A like-for-like comparison is still good news

While it is easy to credit the pandemic with the rise in digital ad spend – and I am acutely aware that growth is not evenly shared across the industry – ad spend figures from H1 2021 show an adaptability and agility that our advertising industry should be proud of. When the first lockdown was announced, in March 2020, everyone was thrown into a degree of chaos. Every single business – no matter their scale or experience – found themselves in uncharted waters, and what followed was several months of uncertainty, nervousness and experimentation. 

However, by the time the Prime Minister sent us back into full lockdown again at the start of January 2021, businesses were prepared. Anyone who could move their sales online had done so, and had managed to get a handle on the production and logistics that this entailed. And crucially, consumers were on board with their lives having moved online. Everything from grocery shopping to socialising was taking place via a screen and consumer confidence continued to grow among people of all ages. According to UKOM-endorsed data from Ipsos, the online population in the UK has increased 6% since the start of the pandemic – with the over-75s providing the biggest increases at 43%.

So while the rise in digital adspend makes perfect sense in the context of the pandemic, it is also indicative of a more wholesale shift among businesses and consumers. It shows a willingness to adapt and shift online that I don’t believe will be widely reversed, even as society moves closer to a post-pandemic future. 

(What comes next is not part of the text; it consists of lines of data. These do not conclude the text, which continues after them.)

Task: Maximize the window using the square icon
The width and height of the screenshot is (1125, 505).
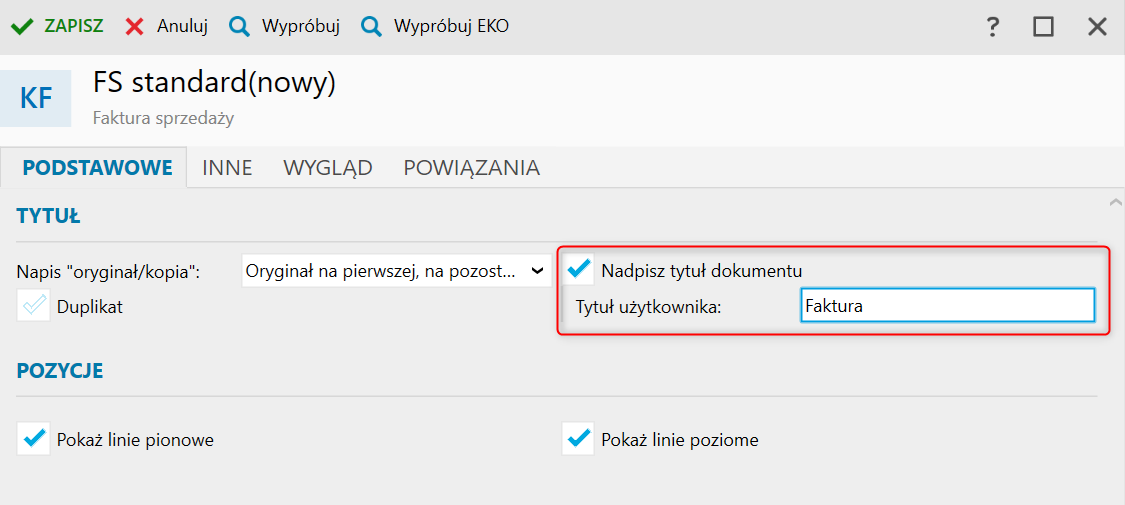Action: pyautogui.click(x=1043, y=27)
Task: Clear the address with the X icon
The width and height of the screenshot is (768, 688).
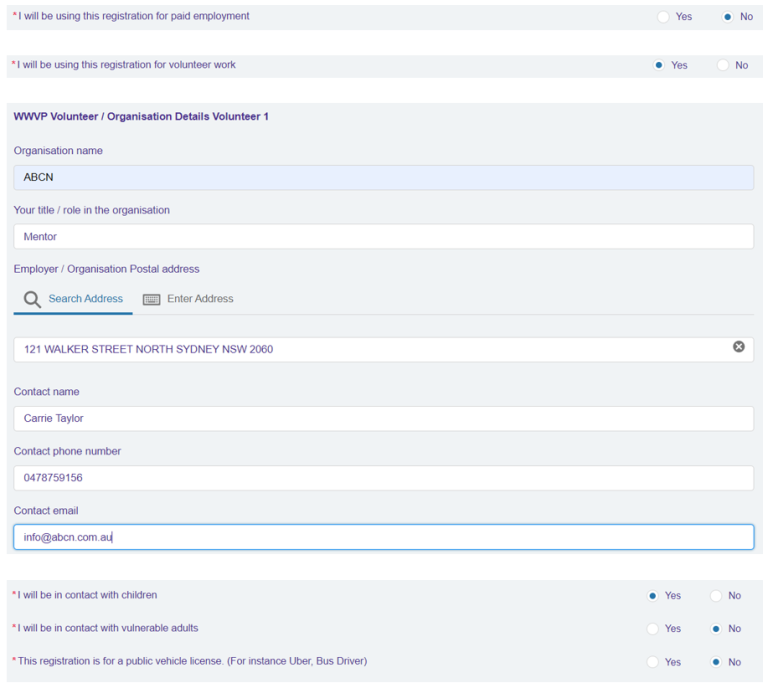Action: pyautogui.click(x=739, y=347)
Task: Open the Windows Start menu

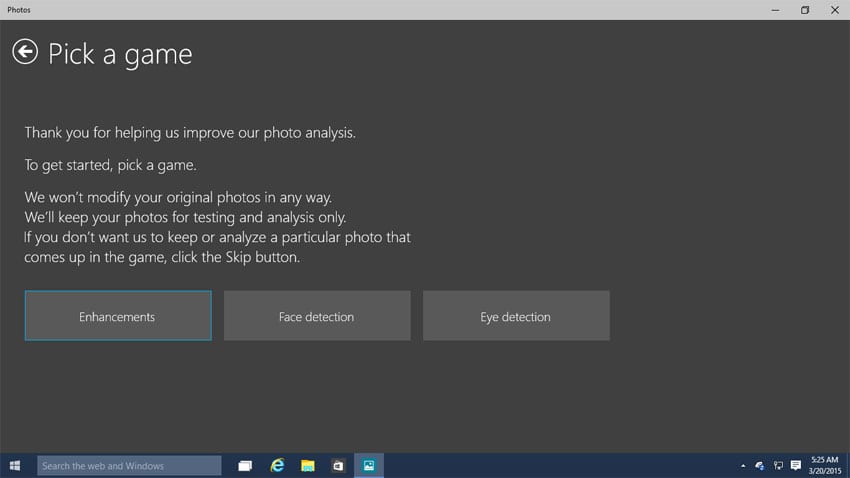Action: click(x=16, y=466)
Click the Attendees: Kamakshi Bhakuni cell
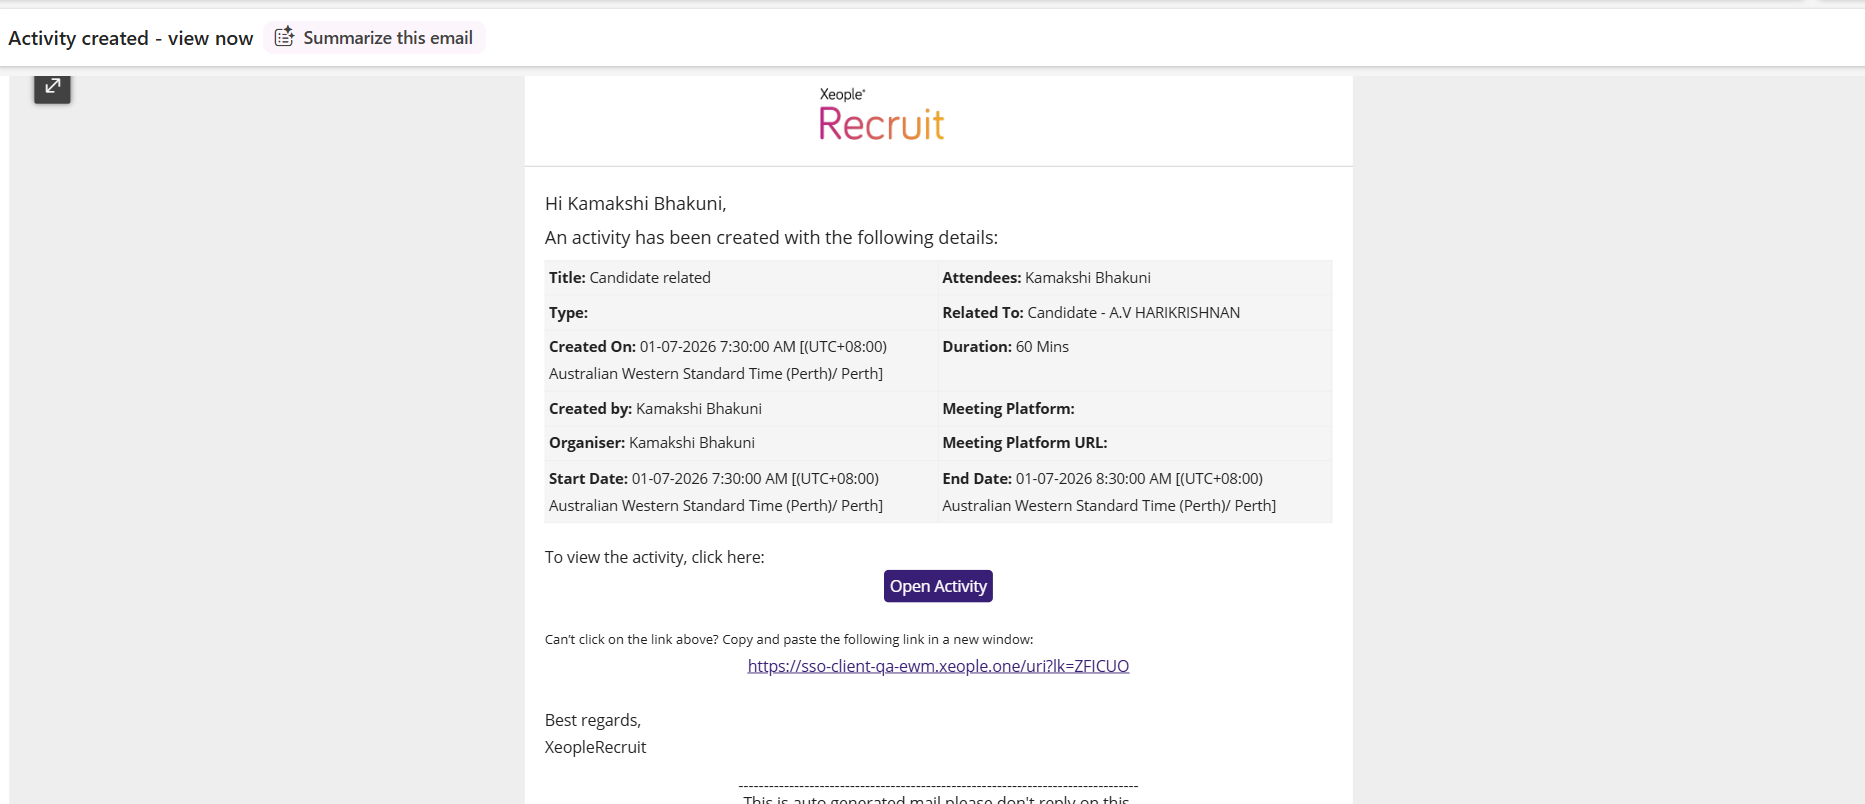 [x=1135, y=278]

The surge in video spend also shows that they are discovering that digital is about far more than just clickable banners and short-term metrics. Don’t get me wrong, both of these things form a part of digital advertising, but they are far from all of it. From video to audio, our industry is continuing to evolve and offer a plethora of ways for brands to tell stories, push creative boundaries, engage huge audiences and, ultimately, deliver results.